* PROBLEM TO SOLVE:
Copy out, word for word, the stretch of the material from the line containing "Task: Click the Paste" through the end of the material, with both ends included.

(Records from a pointing dataset)
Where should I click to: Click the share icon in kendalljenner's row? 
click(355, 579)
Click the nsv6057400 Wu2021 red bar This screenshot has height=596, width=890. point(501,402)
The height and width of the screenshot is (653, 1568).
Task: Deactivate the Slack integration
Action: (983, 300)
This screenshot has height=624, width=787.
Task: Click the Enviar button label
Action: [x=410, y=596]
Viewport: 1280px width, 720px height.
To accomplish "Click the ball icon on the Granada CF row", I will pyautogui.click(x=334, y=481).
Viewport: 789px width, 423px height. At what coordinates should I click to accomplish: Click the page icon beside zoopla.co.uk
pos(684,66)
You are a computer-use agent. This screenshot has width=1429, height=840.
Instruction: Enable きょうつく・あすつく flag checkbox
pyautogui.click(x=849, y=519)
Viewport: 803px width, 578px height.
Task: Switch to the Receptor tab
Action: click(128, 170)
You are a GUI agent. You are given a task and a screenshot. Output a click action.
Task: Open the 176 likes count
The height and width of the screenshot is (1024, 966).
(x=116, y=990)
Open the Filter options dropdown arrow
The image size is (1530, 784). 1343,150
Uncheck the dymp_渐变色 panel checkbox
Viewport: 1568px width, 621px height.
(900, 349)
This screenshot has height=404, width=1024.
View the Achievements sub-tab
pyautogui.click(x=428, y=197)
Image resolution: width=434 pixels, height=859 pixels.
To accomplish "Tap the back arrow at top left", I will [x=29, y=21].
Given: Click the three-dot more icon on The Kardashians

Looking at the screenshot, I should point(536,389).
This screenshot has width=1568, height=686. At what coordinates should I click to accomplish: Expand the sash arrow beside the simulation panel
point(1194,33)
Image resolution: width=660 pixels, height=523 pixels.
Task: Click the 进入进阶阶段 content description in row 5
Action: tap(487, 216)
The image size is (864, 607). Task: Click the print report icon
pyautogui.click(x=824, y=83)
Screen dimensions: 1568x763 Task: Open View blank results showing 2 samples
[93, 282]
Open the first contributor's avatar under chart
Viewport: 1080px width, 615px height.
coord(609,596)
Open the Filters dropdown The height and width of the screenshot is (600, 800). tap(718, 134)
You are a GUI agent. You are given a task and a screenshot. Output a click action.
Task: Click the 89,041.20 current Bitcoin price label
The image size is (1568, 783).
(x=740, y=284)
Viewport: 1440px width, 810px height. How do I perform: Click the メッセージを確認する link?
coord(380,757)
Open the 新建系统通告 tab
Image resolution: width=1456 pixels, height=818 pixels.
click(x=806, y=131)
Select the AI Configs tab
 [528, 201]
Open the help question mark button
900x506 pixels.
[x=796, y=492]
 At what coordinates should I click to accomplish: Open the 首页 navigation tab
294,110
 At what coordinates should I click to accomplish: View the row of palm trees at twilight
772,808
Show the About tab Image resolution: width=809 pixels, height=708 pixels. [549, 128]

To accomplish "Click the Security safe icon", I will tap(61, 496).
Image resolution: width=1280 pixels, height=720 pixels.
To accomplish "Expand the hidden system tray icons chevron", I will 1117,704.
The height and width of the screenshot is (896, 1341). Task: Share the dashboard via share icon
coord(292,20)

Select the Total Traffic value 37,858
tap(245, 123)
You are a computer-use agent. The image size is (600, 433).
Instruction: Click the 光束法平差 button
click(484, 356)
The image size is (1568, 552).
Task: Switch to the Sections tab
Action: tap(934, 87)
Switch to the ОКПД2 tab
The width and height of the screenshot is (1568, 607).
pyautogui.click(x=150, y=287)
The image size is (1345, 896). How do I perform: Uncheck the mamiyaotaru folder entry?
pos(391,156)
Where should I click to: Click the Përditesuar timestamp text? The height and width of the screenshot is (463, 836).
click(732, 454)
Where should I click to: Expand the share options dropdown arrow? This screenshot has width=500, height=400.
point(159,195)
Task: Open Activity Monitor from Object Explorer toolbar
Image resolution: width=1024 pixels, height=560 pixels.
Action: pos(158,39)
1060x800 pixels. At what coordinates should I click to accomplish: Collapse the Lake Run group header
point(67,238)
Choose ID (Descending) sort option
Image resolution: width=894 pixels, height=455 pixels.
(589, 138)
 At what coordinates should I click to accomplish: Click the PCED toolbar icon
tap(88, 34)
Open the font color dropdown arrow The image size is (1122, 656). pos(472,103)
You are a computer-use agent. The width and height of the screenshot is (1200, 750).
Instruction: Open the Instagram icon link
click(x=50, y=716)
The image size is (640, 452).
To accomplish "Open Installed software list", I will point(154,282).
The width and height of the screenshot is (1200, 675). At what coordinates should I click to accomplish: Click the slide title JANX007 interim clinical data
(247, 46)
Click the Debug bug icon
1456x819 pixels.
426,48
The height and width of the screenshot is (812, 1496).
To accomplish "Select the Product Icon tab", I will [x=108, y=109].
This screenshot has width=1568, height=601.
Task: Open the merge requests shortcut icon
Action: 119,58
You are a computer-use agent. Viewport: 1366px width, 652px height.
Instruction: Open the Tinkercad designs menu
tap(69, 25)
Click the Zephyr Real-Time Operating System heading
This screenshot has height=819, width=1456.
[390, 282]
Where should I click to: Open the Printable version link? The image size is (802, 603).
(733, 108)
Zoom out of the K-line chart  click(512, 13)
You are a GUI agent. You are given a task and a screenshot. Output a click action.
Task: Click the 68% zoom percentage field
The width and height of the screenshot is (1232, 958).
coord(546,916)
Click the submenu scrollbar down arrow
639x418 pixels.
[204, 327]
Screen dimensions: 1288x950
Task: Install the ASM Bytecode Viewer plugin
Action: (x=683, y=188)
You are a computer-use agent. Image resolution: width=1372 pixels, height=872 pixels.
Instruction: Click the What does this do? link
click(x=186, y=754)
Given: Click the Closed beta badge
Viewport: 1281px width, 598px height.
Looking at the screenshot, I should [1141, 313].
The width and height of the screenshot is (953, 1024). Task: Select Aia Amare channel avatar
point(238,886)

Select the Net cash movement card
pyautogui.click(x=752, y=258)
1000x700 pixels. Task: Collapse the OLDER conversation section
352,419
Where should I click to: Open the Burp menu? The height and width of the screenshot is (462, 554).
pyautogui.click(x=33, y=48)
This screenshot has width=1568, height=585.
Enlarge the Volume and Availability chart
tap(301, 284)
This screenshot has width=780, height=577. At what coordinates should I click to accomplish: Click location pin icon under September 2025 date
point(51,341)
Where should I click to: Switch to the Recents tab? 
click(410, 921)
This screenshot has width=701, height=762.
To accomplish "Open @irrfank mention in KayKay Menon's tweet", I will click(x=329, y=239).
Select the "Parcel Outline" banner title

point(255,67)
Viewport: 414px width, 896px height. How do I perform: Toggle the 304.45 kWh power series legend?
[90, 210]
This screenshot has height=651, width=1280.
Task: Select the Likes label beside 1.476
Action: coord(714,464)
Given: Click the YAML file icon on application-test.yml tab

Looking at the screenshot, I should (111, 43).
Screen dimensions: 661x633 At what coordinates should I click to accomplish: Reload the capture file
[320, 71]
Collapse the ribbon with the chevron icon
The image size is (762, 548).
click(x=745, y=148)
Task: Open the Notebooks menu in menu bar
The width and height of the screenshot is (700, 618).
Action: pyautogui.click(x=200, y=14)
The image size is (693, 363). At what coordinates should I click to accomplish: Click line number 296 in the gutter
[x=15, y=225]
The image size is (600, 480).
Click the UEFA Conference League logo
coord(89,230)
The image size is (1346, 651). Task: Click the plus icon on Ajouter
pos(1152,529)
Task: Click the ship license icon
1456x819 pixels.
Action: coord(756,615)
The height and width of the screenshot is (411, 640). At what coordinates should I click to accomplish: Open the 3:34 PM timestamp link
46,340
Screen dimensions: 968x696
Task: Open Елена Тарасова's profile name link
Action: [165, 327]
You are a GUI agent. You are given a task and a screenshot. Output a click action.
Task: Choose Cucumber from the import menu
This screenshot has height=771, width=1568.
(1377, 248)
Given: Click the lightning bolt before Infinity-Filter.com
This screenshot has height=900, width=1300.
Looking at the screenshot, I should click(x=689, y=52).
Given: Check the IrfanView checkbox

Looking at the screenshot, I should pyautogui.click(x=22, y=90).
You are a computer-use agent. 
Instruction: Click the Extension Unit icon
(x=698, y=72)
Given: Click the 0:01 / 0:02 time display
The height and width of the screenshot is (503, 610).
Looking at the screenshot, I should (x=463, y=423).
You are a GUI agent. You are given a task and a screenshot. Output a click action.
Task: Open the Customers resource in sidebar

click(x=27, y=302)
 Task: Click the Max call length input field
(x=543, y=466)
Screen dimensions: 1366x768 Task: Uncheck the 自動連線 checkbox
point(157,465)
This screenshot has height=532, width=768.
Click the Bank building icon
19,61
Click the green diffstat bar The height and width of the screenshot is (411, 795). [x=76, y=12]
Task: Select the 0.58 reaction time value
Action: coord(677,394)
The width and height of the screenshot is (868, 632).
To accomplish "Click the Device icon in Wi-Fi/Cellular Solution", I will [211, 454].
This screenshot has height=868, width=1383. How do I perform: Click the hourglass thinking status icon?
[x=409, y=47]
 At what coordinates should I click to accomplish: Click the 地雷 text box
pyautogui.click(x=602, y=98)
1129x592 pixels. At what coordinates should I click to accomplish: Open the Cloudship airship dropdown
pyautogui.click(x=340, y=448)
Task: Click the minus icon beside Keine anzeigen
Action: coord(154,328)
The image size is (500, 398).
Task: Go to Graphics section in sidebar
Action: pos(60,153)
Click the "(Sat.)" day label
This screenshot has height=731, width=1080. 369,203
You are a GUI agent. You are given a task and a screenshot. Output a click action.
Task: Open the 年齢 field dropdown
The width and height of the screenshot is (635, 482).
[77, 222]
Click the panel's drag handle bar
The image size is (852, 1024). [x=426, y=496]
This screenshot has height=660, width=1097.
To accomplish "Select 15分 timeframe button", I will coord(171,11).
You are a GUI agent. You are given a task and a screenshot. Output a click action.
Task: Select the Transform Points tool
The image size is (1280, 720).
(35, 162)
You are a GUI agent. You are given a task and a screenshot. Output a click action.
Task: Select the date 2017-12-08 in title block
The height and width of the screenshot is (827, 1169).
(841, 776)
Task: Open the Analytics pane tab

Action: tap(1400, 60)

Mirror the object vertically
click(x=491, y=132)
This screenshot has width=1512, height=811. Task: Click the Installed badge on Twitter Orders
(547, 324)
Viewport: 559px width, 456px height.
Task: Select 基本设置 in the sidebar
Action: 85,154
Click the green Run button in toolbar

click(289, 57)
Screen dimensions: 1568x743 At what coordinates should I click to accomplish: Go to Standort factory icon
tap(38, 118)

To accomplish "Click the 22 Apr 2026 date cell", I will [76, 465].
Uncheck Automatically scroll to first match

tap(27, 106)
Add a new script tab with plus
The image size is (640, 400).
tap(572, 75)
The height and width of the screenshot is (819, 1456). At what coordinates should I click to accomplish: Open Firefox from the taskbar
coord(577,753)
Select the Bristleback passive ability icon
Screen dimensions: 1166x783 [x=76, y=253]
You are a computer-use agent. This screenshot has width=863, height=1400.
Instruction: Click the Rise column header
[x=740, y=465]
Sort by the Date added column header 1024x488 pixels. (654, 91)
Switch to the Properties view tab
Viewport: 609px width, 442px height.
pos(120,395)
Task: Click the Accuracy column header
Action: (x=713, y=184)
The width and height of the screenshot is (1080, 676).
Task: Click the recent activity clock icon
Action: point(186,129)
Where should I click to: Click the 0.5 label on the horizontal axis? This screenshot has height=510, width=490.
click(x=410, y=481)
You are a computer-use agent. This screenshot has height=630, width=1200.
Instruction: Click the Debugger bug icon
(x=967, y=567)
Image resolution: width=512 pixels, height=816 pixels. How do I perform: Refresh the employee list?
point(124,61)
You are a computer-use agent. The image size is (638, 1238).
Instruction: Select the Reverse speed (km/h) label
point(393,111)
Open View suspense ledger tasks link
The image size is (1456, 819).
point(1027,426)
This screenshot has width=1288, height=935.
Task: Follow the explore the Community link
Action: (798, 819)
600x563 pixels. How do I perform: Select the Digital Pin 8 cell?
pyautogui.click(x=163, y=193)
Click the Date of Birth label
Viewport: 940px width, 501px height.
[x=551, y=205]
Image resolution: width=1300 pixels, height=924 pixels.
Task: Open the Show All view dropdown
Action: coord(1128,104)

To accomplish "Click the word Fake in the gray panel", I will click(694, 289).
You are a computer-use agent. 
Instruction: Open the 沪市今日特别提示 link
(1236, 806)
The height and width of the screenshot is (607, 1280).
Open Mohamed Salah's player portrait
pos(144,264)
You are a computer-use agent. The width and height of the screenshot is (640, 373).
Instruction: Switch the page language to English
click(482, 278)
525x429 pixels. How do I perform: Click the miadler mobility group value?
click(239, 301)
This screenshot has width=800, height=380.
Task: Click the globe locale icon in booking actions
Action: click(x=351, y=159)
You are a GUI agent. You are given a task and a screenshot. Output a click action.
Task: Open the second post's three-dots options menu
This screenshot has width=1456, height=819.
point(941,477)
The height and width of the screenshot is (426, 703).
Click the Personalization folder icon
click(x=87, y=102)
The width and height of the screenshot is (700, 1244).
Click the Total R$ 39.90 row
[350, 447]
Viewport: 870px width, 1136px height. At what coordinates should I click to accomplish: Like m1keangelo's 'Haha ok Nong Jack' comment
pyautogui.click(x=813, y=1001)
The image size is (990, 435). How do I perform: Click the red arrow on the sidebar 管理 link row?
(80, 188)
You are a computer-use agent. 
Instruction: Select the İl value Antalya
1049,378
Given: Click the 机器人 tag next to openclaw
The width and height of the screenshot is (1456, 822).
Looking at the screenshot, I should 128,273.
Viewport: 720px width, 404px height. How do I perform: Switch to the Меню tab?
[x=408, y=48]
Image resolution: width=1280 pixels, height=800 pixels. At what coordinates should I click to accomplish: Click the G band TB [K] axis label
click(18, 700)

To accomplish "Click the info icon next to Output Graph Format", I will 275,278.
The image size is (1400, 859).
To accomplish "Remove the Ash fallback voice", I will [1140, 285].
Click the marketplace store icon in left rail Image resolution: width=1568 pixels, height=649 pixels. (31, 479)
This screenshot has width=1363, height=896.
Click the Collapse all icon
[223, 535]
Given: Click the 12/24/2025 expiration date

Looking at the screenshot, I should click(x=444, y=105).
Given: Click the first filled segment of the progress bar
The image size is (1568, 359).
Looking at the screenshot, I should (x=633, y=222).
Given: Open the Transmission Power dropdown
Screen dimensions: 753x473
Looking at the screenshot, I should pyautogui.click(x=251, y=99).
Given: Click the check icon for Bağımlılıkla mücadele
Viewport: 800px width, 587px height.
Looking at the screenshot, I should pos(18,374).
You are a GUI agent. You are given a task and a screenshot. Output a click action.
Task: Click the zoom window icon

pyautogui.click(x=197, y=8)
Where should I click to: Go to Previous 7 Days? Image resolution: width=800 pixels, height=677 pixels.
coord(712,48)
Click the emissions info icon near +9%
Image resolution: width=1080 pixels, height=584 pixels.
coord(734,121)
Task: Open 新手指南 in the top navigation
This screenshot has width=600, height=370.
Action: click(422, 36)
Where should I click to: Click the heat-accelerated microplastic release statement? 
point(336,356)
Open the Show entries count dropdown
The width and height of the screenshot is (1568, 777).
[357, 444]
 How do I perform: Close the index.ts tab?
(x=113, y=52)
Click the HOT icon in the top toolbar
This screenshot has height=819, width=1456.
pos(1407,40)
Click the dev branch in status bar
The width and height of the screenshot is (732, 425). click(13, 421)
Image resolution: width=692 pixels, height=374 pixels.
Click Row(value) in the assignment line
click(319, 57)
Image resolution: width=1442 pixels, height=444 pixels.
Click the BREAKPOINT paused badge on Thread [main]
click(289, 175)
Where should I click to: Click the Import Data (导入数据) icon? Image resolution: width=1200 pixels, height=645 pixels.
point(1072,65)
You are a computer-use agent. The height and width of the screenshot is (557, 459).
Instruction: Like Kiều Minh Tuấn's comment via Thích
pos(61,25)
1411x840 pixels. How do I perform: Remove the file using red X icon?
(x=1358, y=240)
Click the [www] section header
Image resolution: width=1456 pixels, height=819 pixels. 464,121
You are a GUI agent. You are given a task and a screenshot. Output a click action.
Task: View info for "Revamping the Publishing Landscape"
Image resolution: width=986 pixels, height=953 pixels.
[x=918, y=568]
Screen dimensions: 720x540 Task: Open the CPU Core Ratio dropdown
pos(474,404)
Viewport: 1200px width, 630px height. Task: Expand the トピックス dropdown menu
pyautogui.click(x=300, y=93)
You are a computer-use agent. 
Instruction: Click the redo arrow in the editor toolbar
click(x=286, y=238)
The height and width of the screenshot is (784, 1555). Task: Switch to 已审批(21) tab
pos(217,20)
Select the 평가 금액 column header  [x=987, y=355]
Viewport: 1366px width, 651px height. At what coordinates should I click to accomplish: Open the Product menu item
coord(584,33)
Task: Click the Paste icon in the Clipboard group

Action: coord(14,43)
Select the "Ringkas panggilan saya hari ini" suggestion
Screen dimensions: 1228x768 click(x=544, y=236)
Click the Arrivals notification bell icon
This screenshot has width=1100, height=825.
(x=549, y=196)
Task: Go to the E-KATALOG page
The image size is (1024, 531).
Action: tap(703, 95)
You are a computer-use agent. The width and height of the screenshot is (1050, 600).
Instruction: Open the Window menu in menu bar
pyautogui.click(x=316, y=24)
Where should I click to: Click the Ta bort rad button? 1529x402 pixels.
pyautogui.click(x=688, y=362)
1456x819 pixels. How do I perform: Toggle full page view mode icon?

* THE ANSWER:
Task: Click the Paste icon in the Clipboard group

Action: coord(14,43)
Select the "Ringkas panggilan saya hari ini" suggestion
Screen dimensions: 1228x768 click(x=544, y=236)
Click the Arrivals notification bell icon
This screenshot has width=1100, height=825.
(x=549, y=196)
Task: Go to the E-KATALOG page
The image size is (1024, 531).
Action: tap(703, 95)
You are a computer-use agent. The width and height of the screenshot is (1050, 600).
Instruction: Open the Window menu in menu bar
pyautogui.click(x=316, y=24)
Where should I click to: Click the Ta bort rad button? 1529x402 pixels.
pyautogui.click(x=688, y=362)
1456x819 pixels. How do I perform: Toggle full page view mode icon?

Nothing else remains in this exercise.